Los grandes sucesos suelen tener apostillas que cobijan otras contingencias. Como la del

trasatlántico británico Lusitania, que cubría la travesía entre las Islas Británicas y New York para la Cunard Line. Pero su último viaje tuvo consecuencias insospechadas: mientras navegaba entre New York y Liverpool, cerca de la costa de Irlanda, fue torpedeado por un submarino alemán (el U-20) el 7 de mayo de 1915, en plena Primera Guerra Mundial. Murieron casi alrededor de 1200 personas, entre ellos muchos estadounidenses. La opinión pública mundial se puso en contra de Alemania, entre ellas la de Estados Unidos. Woodrow Wilson había llegado a la Casa Blanca con la idea de mantener neutral a su país. El hundimiento del Lusitania, entre otros hechos, modificó la percepción política de los Estados Unidos, que ingresaron formalmente a la guerra luego de este acontecimiento. Y el ingreso de la Unión fue decisivo. Tan “decisivo” como el fallido Telegrama Zimmerman: tratando de utilizar a su favor los históricos conflictos territoriales entre Estados Unidos y México, el ministro de Relaciones Exteriores alemán,

Arthur Zimmermann, durante la Primera Guerra Mundial, intentó que el gobierno de Venustiano Carranza negociara con Alemania para atacar a los Estados Unidos, que aún se mantenían neutrales.

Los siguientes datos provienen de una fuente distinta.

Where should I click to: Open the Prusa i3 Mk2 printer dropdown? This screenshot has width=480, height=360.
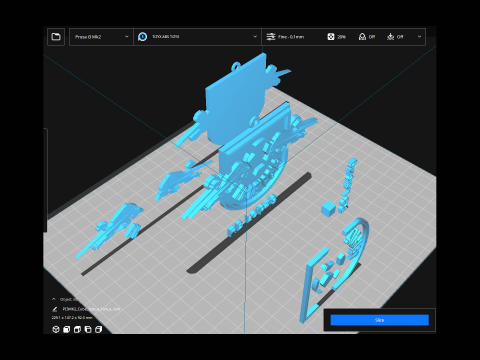[101, 37]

Pero el telegrama que Zimmermann le enviara a su embajador en México, Heinrich von Eckardt, el 16 de enero de 1917, fue interceptado y descifrado por los servicios secretos británicos. “Como México perdió la mitad de su territorio en una guerra injusta, siempre hubo un resentimiento enorme contra los Estados Unidos. Cuando hubo la oferta del telegrama Zimmermann, había muchas personas que hubieran pensado que era muy atractivo recuperar el territorio”, dijo Josefina Zoraida Vásquez, profesora de historia en el Colegio de México, de acuerdo a lo que reportó el diario La Nación de Buenos Aires, el pasado12 noviembre de 2014. La artimaña diplomática no funcionó. México sigue teniendo las mismas fronteras que en 1917, año en el que, además, sancionó su revolucionaria y moderna Constitución. Los Estados Unidos, finalmente, decidieron la suerte de la guerra.

El resto es historia conocida.

Incluso esta pequeña colección de datos inútiles.